Pushing forward "democratic change" via the "shell of elections"
is no answer. Not when these states are really accountable not to
their publics but, as Sogge puts it, "upward and outward" to
foreign powers and external agencies via structural adjustment
programs, debt repayments, and pressures to meet World Bank
requirements of what "good governance" means.

Second, Western powers led by the US demand that states
everywhere conform to what they believe are the conditions for
sustaining international peace and stability, a misleading label that
really means acceptance of a hegemonic global supervision carried
out by the US in conjunction with willing allies in Europe, Asia,
and elsewhere. States not willing to abide by these "rules" risk
being designated as "failed" states, or even worse, "rogue" states.

Unless the efforts at further neoliberal globalization and
empire are thwarted, there will be a growing trend toward the
emergence of more militarized protectorates for shorter or longer
periods of time. The big power interventions whether under UN
missions or separately that took place since 1990 in Cambodia,
Haiti, Sierra Leone, Kosovo, East Timor, Bosnia-Herzegovina,
Afghanistan, and Iraq should serve as a salutary reminder of what
might lie ahead.

War on Narcotics

According to David Bewley-Taylor and Martin Jelsma, the two
pillars on which US drug policy has been based are (1) a moralist
"prohibition above all" approach, and (2) a recognition of how
useful the "war on drugs" can be for legitimizing US military
presence and intervention in certain parts of the world. This
second aspect was made possible because in the 1970s President
Nixon first used the war metaphor to define US drug policy, and
in the 1980s the US went on to militarize this policy by creating
specially trained armed personnel to carry out counter-narcotics
interdiction operations in the Andes. Bewley-Taylor and Jelsma
remind us that this "war on drugs" in effect bridged an ideological
gap between the end of the Cold War and the post-9/11
declaration of the "war on terror," by helping to justify US bases,
interventions, and military operations abroad in this interregnum.

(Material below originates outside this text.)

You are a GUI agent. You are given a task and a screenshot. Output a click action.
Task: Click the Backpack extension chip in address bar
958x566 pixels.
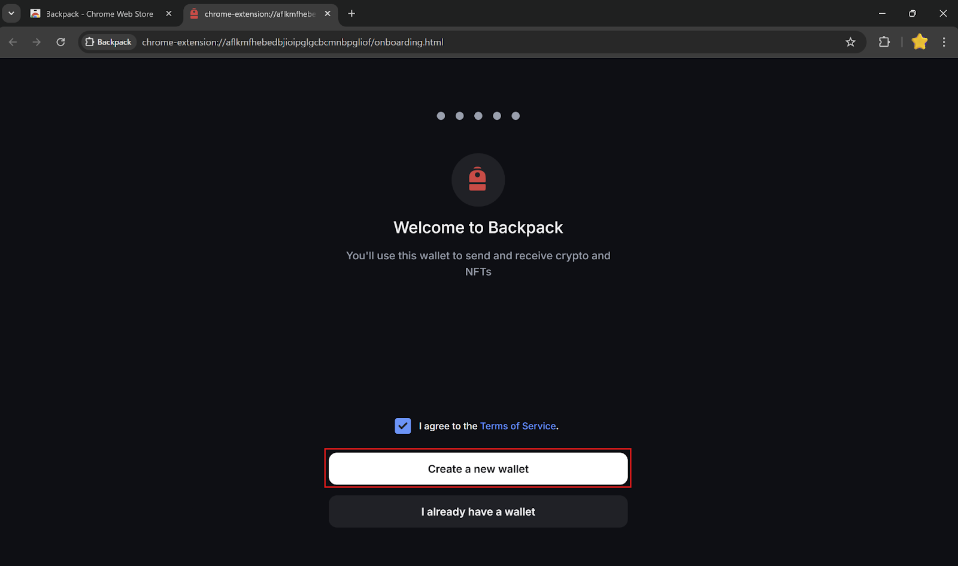tap(108, 42)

Historically, the US has always had a preference for supply-side
approaches to tackling the drug problem. It could externalize blame
on outside drug producing countries (opium-heroin and cocaine)
even though demand and much profit-making trade was from
within its own shores where Protestant moralism criminalized drug
use. Internationally formulated policies and conventions on drugs
both before and afterWorldWar II more or less faithfully reflected
the American approach. The way in which after 1945 the US could
lay down UN drug policy along the lines it wanted was an early
example of how much control the US generally had over the UN
and other multilateral bodies and how it could use this to shape the
structure of international laws and conventions. The 1961 Single
Convention, the 1971 Convention on Psychotropic Substances, and
the 1988 Trafficking Convention provided the international ground
rules that identified which drugs were to be banned and how their
trade was to be made illegal.

This international framework policed by the US through the
use of various coercive measures made it difficult for national
governments to pursue a very different approach to that of the
US.Moreover, the US would link a country's "good behavior" on
the drug front to other issue areas between itself and the country
in question. Indeed, the US has a "drug certification" procedure
whereby the US Congress has authorized the executive to impose
sanctions on countries that do not cooperate with US antinarcotics
efforts. This certification mechanism is, understandably,
widely resented, especially in Latin America.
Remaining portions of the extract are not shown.